The official repository for the paper "Revisiting pre-trained remote sensing model benchmarks: resizing and normalization matters"
APACHE-2.0 License
Isaac Corley1 · Caleb Robinson2 · Rahul Dodhia2 · Juan M. Lavista Ferres2 · Peyman Najafirad (Paul Rad)1
1University of Texas at San Antonio 2Microsoft AI for Good Research Lab
This is the official repository for the paper, "Revisiting pre-trained remote sensing model benchmarks: resizing and normalization matters" presented at the 2024 CVPR PBVS Workshop.
Remote sensing benchmark datasets, e.g. EuroSAT -- 64 x 64, commonly have small image sizes due to patches being extracted from large satellite tiles. However, we find that recently, evaluation is being performed at these small image sizes while being trained at larger image sizes.
Furthermore, we find that many pretrained geospatial foundation models are sensitive to the standard normalization used during inference. Blindly using ImageNet statistics can significantly degrade representation ability
Figure 3. t-SNE plots of EuroSAT test set embeddings extracted using a ResNet50 pretrained on ImageNet with different preprocessing. (left to right: 32 × 32 with normalization, 224 × 224 without normalization, 224 × 224 with normalization)

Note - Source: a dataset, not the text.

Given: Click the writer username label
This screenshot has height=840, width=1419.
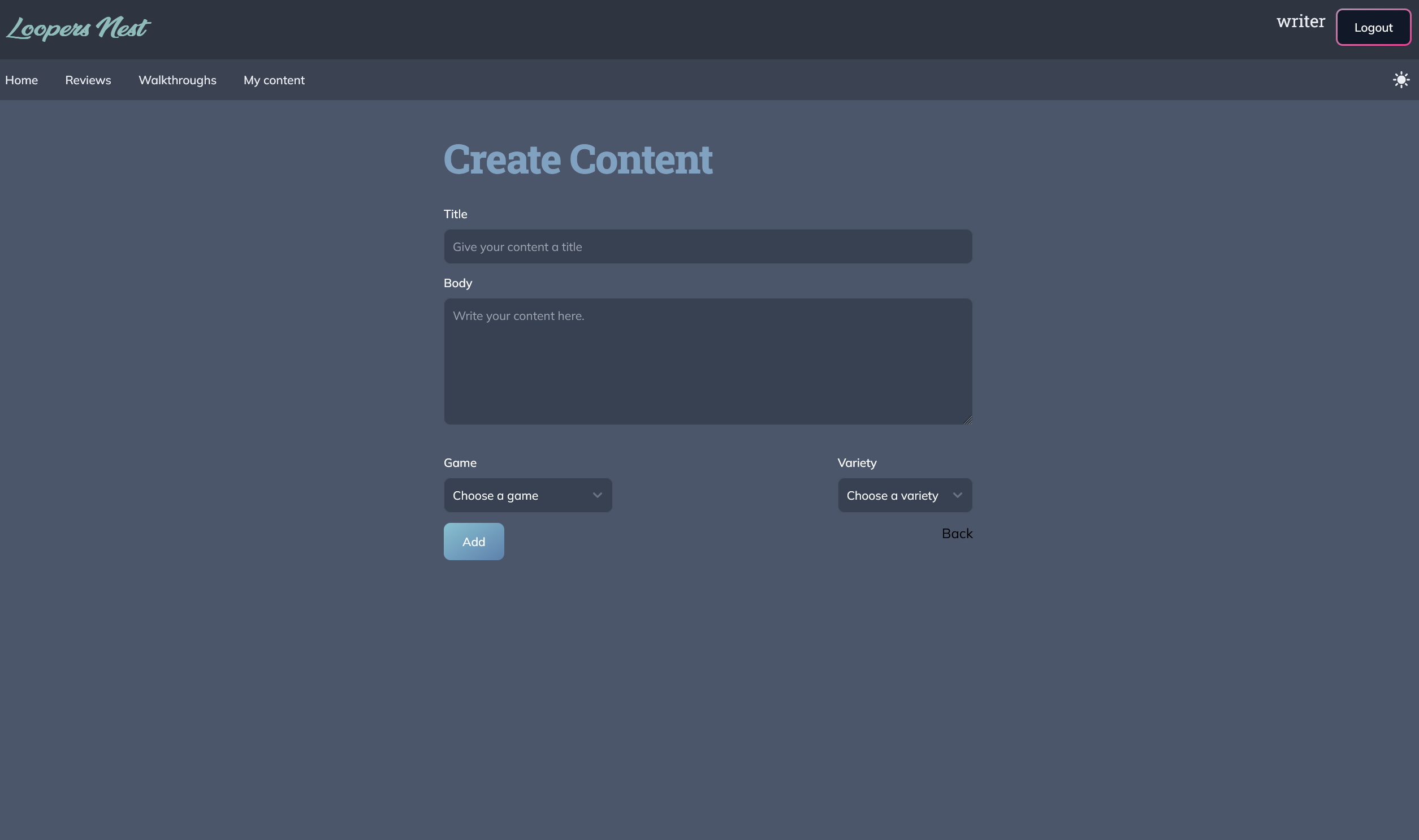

We have provided a sample script for extracting features using various models from the paper from your own folder of remote sensing imagery. Please modify the script to your use case (for best performance you will need the mean/std of your dataset). The extracted features will be saved to output_directory/model_features.npy
python embed.py --model resnet50_pretrained_moco --output-dir outputs --root path/to/your/folder --image-size 224 --batch-size 32 --workers 8 --device cuda:0
If this work inspired you to properly resize and normalize your images in benchmarking please consider citing our paper
@InProceedings{Corley_2024_CVPR,
author = {Corley, Isaac and Robinson, Caleb and Dodhia, Rahul and Ferres, Juan M. Lavista and Najafirad, Peyman},
title = {Revisiting Pre-trained Remote Sensing Model Benchmarks: Resizing and Normalization Matters},
booktitle = {Proceedings of the IEEE/CVF Conference on Computer Vision and Pattern Recognition (CVPR) Workshops},
month = {June},
year = {2024},
pages = {3162-3172}
}